Propionic acid stimulates superoxide generation in human neutrophils

Short-chain carboxylic acids are the metabolic by-products of pathogenic anaerobic bacteria and are found at sites of infection in millimolar quantities. We previously reported that propionic acid, one of the short-chain carboxylic acids, induces an increase in intracellular Ca²⁺ ([Ca²⁺](i)) in human neutrophils. Here we investigate the effect of propionic acid on superoxide generation in human neutrophils.
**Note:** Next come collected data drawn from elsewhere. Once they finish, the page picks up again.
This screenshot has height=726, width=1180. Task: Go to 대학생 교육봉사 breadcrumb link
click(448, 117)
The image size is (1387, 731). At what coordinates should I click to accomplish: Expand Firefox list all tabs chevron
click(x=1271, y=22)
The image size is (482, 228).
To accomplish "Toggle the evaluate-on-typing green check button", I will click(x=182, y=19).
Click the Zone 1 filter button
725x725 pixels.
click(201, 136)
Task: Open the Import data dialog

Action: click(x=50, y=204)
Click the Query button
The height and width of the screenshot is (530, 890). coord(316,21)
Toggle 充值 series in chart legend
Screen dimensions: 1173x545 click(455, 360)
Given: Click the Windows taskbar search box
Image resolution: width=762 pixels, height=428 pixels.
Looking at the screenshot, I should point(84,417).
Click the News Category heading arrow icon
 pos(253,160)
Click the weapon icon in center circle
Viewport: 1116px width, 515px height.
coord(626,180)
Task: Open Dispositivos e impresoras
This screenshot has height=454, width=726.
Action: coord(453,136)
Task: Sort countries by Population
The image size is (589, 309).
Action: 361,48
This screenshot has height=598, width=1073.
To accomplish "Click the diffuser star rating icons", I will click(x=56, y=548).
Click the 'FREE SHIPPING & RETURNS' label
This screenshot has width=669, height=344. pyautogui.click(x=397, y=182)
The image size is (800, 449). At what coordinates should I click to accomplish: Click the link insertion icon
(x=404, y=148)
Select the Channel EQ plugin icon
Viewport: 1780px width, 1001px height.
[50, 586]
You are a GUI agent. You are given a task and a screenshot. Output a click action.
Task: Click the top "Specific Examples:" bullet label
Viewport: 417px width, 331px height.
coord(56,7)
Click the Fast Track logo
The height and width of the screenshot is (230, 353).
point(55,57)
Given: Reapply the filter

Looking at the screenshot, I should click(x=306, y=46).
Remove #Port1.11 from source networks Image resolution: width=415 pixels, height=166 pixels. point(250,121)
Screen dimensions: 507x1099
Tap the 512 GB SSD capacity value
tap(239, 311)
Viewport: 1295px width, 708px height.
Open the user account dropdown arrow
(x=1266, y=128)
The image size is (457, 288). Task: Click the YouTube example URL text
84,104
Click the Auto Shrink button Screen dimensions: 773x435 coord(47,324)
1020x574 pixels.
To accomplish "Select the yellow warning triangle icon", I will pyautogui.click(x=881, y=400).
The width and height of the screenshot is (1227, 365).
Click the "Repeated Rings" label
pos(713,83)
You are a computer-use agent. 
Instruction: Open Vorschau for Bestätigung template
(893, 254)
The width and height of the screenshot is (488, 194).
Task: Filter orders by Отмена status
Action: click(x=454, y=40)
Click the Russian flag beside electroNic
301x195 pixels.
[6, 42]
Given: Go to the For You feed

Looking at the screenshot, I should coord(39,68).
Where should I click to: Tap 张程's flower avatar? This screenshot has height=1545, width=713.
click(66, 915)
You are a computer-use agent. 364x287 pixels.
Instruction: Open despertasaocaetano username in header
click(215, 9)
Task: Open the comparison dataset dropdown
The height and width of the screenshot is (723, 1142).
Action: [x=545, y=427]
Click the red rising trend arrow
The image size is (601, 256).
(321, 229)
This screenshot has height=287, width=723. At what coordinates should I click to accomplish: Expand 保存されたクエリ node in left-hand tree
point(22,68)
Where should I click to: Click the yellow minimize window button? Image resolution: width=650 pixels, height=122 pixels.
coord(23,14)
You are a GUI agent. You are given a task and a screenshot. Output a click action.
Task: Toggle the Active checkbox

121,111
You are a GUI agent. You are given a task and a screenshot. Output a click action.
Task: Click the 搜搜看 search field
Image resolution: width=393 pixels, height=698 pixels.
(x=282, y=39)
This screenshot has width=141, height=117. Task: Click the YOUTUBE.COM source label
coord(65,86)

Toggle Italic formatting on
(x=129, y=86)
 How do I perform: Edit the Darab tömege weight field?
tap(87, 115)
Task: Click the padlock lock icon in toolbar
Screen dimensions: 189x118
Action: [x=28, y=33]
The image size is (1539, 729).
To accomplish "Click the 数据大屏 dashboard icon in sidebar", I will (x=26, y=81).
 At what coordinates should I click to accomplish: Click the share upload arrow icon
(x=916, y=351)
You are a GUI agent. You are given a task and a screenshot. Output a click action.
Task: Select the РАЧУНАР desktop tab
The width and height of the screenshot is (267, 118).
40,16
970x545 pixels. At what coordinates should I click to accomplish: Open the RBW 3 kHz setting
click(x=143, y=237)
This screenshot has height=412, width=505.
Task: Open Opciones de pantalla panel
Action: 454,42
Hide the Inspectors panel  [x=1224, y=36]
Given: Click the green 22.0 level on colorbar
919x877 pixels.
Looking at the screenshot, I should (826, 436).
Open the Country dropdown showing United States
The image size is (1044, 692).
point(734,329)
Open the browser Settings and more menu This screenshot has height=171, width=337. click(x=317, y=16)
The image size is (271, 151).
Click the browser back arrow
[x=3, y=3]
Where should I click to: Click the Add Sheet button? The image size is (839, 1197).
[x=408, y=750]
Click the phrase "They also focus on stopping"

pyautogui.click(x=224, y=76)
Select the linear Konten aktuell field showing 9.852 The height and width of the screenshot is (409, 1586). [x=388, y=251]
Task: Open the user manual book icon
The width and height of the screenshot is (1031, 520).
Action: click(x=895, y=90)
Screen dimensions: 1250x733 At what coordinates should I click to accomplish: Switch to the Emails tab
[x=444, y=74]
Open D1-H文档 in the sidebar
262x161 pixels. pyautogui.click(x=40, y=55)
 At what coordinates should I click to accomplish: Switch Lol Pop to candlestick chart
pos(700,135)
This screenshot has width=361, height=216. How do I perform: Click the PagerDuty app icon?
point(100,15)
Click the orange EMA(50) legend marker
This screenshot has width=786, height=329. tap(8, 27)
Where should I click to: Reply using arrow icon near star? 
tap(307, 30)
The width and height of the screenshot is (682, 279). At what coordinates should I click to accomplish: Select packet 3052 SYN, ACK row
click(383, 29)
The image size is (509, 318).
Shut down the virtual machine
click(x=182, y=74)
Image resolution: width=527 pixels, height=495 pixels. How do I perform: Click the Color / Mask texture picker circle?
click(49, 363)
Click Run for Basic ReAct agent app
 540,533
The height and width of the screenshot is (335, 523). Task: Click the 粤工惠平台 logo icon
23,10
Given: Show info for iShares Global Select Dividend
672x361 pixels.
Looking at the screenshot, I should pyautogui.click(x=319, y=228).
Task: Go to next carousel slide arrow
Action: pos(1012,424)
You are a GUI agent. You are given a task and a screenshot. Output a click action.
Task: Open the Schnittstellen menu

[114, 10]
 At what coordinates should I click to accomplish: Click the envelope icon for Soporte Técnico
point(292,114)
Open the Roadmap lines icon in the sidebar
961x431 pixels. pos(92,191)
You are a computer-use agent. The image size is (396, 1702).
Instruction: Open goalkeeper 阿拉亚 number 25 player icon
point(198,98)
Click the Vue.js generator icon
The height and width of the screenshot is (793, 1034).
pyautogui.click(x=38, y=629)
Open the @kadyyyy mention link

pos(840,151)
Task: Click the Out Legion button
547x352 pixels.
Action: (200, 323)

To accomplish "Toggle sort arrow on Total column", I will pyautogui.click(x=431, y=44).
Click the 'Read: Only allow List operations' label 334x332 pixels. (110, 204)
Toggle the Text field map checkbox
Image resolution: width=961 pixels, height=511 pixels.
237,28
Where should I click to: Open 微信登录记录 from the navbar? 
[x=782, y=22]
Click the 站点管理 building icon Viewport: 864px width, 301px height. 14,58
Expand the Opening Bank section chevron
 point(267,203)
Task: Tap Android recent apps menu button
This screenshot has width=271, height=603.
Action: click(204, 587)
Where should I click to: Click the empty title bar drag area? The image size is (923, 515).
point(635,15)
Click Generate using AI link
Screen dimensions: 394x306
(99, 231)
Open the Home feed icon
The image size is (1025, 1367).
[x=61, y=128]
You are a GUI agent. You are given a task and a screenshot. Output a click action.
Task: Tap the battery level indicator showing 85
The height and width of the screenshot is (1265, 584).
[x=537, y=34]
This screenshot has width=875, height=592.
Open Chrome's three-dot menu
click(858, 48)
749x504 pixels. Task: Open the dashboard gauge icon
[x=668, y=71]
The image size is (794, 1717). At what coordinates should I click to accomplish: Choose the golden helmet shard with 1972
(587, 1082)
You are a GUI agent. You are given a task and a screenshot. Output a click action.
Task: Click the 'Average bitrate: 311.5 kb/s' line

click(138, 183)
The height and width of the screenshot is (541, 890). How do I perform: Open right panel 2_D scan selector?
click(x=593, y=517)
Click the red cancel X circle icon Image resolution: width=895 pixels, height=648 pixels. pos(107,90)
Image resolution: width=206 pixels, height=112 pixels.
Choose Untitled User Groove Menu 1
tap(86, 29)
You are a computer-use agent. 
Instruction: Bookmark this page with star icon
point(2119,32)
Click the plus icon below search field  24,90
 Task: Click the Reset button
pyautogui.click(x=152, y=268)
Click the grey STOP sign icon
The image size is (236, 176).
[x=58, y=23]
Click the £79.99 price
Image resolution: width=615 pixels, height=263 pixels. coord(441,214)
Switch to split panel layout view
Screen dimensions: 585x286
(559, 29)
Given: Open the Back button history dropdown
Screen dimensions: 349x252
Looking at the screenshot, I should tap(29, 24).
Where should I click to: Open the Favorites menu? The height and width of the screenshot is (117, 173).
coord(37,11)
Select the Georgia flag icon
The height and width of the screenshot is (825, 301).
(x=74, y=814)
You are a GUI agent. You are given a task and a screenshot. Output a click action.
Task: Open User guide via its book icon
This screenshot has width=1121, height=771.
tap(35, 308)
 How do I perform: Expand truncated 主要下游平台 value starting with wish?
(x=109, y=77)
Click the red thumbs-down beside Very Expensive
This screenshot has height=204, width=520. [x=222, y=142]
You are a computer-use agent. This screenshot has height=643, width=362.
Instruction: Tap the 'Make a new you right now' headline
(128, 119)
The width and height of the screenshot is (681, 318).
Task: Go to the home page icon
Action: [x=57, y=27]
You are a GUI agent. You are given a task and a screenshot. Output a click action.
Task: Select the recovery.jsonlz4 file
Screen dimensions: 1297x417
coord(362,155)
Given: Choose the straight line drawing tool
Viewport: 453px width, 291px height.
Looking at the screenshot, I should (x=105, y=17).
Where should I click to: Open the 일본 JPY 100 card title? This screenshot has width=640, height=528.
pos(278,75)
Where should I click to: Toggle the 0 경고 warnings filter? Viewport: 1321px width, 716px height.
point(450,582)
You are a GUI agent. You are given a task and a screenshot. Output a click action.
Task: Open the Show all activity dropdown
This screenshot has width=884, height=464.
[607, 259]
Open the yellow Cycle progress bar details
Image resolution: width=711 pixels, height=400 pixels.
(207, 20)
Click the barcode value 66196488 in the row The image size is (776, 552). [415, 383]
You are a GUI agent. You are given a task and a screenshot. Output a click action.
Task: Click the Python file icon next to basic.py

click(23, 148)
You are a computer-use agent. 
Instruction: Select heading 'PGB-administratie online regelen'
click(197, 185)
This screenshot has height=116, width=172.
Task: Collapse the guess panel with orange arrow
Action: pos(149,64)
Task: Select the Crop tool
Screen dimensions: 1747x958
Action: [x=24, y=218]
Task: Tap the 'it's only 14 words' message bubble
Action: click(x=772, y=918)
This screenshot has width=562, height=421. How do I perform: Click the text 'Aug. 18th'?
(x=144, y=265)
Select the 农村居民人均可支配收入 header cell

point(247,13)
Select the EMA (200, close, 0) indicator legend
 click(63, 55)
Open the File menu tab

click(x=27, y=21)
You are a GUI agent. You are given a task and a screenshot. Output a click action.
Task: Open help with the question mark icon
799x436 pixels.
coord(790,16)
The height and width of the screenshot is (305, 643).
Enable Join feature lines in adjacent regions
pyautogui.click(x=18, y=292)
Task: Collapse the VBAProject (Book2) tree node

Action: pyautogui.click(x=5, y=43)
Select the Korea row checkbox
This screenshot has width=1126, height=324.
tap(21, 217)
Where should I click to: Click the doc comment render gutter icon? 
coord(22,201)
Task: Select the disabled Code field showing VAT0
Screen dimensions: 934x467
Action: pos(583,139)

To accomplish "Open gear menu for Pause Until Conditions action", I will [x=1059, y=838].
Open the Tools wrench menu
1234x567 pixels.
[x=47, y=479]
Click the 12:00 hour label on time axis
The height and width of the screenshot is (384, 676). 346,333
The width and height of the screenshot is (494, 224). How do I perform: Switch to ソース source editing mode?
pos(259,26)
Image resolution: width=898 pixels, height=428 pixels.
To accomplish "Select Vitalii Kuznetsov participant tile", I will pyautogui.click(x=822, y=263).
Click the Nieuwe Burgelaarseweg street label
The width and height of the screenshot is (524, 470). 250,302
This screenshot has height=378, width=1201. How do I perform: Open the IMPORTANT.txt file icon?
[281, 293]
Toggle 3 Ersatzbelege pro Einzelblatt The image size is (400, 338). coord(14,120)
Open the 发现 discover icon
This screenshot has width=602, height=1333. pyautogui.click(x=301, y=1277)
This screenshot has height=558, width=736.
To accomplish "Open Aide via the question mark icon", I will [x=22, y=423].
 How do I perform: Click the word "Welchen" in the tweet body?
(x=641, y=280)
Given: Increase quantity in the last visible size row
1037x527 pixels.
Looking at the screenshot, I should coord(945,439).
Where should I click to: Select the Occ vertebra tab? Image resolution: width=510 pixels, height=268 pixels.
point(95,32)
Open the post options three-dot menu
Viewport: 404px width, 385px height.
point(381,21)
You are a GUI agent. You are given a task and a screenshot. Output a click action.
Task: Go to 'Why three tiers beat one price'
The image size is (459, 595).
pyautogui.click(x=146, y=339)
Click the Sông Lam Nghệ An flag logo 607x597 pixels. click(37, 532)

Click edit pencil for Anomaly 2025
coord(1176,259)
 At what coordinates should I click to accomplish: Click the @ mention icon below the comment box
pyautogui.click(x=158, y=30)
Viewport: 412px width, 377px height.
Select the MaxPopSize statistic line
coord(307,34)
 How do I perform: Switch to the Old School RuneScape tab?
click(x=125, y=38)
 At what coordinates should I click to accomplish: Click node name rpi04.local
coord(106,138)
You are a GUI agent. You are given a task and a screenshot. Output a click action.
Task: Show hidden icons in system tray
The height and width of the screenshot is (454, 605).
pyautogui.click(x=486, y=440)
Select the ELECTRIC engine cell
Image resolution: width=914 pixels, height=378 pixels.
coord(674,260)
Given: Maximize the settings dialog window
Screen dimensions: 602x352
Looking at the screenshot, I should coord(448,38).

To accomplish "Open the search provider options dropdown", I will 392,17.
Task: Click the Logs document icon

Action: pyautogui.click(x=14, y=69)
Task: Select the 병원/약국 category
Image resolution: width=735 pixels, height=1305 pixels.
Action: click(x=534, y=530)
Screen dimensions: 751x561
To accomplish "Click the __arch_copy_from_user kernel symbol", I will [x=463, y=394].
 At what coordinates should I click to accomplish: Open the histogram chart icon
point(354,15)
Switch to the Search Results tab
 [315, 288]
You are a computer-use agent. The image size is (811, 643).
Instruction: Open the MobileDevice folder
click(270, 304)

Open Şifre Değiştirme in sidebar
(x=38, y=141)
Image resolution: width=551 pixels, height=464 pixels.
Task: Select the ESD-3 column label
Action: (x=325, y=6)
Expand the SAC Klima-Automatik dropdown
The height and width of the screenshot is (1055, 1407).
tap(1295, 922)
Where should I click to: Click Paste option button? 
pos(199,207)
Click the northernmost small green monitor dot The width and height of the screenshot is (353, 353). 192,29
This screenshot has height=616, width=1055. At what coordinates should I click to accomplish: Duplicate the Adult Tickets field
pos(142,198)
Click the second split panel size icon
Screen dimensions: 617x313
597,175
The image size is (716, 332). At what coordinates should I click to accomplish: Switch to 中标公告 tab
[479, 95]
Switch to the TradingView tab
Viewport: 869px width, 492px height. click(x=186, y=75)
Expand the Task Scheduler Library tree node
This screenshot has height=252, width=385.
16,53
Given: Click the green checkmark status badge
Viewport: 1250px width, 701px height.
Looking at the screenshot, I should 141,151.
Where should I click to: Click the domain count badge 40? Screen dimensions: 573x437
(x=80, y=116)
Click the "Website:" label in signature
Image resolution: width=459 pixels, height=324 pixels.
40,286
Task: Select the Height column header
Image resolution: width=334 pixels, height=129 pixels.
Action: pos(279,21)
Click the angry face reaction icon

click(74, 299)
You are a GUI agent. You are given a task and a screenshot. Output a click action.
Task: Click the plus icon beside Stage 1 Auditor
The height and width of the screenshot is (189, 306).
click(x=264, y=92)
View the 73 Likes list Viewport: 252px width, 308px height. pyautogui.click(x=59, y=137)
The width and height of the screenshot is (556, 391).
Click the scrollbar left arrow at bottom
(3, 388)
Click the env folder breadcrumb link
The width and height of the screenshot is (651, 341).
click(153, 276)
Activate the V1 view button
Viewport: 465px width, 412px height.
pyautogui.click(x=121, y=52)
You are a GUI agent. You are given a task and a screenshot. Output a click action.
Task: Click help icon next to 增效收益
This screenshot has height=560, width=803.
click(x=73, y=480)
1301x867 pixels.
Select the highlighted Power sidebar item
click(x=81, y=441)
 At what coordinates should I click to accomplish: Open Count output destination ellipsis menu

Propionic acid (10 mM) induced inositol 1,4,5-trisphosphate (IP₃) formation and a rapidly transient increase in [Ca²⁺](i), but not superoxide generation, whereas 1 μM formylmethionyl-leucyl-phenylalanine (fMLP), a widely used neutrophil-stimulating bacterial peptide, stimulated not only IP₃ formation and Ca²⁺ mobilization but also superoxide generation. The IP₃ level induced by propionic acid was slightly lower than that induced by fMLP. The transient increase in [Ca²⁺](i) induced by propionic acid immediately returned to the basal level, whereas a sustained increase in [Ca²⁺](i), which was higher than the basal level, following a transient increase in [Ca²⁺](i) was induced by fMLP. The peak level induced by propionic acid was lower than that with fMLP. In the absence of extracellular Ca²⁺ thapsigargin, a potent inhibitor of endoplasmic reticulum Ca²⁺-ATPase, induced an increase in [Ca²⁺](i) even after propionic acid stimulation, but not after fMLP. The Ca²⁺ ionophore A23187 and thapsigargin induced superoxide generation by themselves. Propionic acid enhanced the superoxide generating effect of A23187 and thapsigargin. These results suggest that Ca²⁺ mobilization induced by propionic acid is much weaker than that with fMLP, and propionic acid is able to generate superoxide in the presence of a Ca²⁺ ionophore and a Ca²⁺ influx activator.